Boat Story, BBC One, review: the Williams brothers bring Tarantino-esque gore to Yorkshire
It would be unfair to see Boat Story (BBC Two) as wholly derivative, because it boasts plenty of original flourishes. Yet there is a very recent precedent for its plot premise: blameless civilians chance upon a vast stash of drugs, decide to sell it, thus coming to the attention of scary, stop-at-nothing criminals. No this is not Stephen Merchant’s The Outlaws but might they perhaps be related?
In this case, the bricks of cocaine are found on a beached fishing boat by Janet (Daisy Haggard) and Samuel (Paterson Joseph) when dogwalking. Random strangers yoked together by fate – and the need for cash – they are soon reacting to events that spin far beyond their control. Among those seeking retribution or compensation or both is a gnarled French cartel boss who styles himself The Tailor (Tchéky Karyo) and his trigger-happy enforcer Guy (Craig Fairbrass).
This boxsetted six-parter is the latest from the Williams brothers Harry and Jack, who started in comedy before shifting into laughless thrillers. Marrying up the two, at times it makes for an ungainly merger that slaloms too wildly between carefree irony and repellent savagery. In the first episode, a tongue is severed with brutal nonchalance while bodies pile profligately high in a Tarantino-esque killing spree.
Boat Story’s script throws all the inverted commas it can think of around this next-level video game violence. There are regular updates from an oh-so-knowing deep-voiced American narrator, while flickering silent-movie plates announce the next chapter with arch titles. At a certain point the entire drama finds itself being played out as a meta-musical.

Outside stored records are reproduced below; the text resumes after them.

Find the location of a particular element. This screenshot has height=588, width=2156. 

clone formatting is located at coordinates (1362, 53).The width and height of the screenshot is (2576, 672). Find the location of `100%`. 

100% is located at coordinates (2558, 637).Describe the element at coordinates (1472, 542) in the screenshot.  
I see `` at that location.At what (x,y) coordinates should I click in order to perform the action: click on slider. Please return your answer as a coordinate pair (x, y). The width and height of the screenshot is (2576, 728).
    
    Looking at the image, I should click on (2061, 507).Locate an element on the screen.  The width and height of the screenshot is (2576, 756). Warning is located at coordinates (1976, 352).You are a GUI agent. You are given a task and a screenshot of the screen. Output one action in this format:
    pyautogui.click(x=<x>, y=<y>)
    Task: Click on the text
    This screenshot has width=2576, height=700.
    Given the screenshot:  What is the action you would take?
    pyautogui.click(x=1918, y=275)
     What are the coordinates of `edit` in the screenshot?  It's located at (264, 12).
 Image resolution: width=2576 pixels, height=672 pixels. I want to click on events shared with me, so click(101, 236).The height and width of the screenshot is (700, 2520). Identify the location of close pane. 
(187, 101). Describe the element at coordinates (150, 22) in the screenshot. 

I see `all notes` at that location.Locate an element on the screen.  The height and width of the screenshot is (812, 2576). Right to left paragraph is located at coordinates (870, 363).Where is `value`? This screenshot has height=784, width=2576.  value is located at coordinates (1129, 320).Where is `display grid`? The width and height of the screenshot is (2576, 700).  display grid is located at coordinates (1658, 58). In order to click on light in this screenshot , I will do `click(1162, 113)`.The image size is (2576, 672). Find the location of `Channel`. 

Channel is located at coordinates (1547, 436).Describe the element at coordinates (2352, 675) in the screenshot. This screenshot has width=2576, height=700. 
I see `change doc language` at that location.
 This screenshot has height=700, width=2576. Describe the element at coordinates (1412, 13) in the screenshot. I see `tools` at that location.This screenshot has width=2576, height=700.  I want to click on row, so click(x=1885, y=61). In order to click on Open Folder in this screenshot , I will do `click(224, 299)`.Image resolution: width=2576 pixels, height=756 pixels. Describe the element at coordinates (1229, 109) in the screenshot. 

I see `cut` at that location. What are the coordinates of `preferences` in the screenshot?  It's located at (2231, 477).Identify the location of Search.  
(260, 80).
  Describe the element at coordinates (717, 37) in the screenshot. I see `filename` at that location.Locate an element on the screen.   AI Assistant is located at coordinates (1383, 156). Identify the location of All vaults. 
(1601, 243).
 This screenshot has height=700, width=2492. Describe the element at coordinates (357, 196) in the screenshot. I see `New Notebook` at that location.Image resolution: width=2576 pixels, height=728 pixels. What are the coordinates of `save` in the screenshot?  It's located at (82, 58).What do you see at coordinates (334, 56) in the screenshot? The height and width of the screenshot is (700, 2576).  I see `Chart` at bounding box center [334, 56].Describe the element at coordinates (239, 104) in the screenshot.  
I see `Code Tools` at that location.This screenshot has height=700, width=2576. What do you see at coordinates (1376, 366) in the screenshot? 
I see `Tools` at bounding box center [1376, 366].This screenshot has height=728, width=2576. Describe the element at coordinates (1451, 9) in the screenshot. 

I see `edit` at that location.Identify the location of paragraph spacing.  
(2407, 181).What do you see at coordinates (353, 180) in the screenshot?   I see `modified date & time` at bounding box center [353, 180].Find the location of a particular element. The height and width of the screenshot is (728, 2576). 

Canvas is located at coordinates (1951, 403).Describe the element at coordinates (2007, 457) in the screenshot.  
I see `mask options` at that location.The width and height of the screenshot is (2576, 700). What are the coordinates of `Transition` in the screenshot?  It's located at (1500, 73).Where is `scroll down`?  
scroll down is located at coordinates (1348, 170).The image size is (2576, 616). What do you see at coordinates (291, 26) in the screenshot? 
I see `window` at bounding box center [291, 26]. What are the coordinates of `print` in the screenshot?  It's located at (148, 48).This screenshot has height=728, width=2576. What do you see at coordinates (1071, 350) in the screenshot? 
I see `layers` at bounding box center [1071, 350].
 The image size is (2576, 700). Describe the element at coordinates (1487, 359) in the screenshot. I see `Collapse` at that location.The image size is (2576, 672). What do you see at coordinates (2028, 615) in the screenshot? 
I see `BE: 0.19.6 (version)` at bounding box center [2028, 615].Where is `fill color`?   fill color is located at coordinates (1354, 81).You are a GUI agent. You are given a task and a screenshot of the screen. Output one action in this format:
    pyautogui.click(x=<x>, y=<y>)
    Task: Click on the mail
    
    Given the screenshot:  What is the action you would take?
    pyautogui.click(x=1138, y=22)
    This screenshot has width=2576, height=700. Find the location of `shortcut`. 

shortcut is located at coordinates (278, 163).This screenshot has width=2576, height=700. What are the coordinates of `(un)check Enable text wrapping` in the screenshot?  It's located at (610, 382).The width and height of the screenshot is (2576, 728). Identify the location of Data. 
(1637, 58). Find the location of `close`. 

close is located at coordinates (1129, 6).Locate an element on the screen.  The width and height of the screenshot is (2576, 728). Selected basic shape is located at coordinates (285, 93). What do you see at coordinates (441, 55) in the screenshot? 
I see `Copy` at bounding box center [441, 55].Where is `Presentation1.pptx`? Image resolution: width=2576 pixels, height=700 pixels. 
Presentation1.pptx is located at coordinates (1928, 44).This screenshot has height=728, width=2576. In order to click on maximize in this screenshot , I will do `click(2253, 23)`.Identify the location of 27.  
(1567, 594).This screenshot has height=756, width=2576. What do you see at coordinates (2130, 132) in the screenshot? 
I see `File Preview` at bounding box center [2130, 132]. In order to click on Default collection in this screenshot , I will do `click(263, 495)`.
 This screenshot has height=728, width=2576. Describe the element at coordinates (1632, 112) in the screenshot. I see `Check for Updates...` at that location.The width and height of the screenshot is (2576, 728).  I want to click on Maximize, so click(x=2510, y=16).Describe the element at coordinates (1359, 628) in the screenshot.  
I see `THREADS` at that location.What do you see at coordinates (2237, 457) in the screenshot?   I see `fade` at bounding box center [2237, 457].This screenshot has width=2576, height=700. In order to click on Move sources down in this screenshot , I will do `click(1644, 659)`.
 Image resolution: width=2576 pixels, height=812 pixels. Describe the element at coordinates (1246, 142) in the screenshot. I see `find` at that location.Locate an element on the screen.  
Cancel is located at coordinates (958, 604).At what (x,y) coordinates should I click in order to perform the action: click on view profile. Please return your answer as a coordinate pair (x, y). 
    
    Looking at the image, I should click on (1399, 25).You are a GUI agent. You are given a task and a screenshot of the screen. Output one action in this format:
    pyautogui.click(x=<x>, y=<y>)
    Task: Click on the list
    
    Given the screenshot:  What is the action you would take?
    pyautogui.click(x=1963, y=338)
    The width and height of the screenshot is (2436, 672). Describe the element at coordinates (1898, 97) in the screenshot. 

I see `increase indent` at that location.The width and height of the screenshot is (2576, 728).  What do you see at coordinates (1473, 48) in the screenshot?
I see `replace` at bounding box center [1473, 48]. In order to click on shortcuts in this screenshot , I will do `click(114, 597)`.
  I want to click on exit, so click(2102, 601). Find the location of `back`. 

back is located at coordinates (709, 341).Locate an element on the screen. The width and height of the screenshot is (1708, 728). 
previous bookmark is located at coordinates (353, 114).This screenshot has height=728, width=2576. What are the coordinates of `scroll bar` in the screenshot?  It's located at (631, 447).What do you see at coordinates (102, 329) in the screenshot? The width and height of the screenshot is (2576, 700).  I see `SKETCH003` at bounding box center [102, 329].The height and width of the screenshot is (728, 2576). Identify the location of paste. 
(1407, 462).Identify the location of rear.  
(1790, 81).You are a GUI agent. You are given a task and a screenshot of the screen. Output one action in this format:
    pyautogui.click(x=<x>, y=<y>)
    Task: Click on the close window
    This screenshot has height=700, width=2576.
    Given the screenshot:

The clever-cleverness is diverting, but to stick with it you’ll need to give a fig. Paterson and Haggard (whose character has for no relevant reason lost her hand in an industrial accident) are blessedly likeable: every time someone threatens to waste them, you cross fingers for their preservation. Meanwhile, much effort is made to humanise the villains. One of them aches to be a potter, another is addicted to fortune telling, and The Tailor no sooner arrives from France than he’s fallen in love with pasties, and mystifyingly with the baker (Joanna Scanlan) who makes them.
Years ago the Williamses incurred audience wrath with the maddening denouement of The Missing. By Boat Story’s last episode there is much discussion about how the story might end, and this is perhaps just another way of copping out. But it’s mostly good fun while it lasts.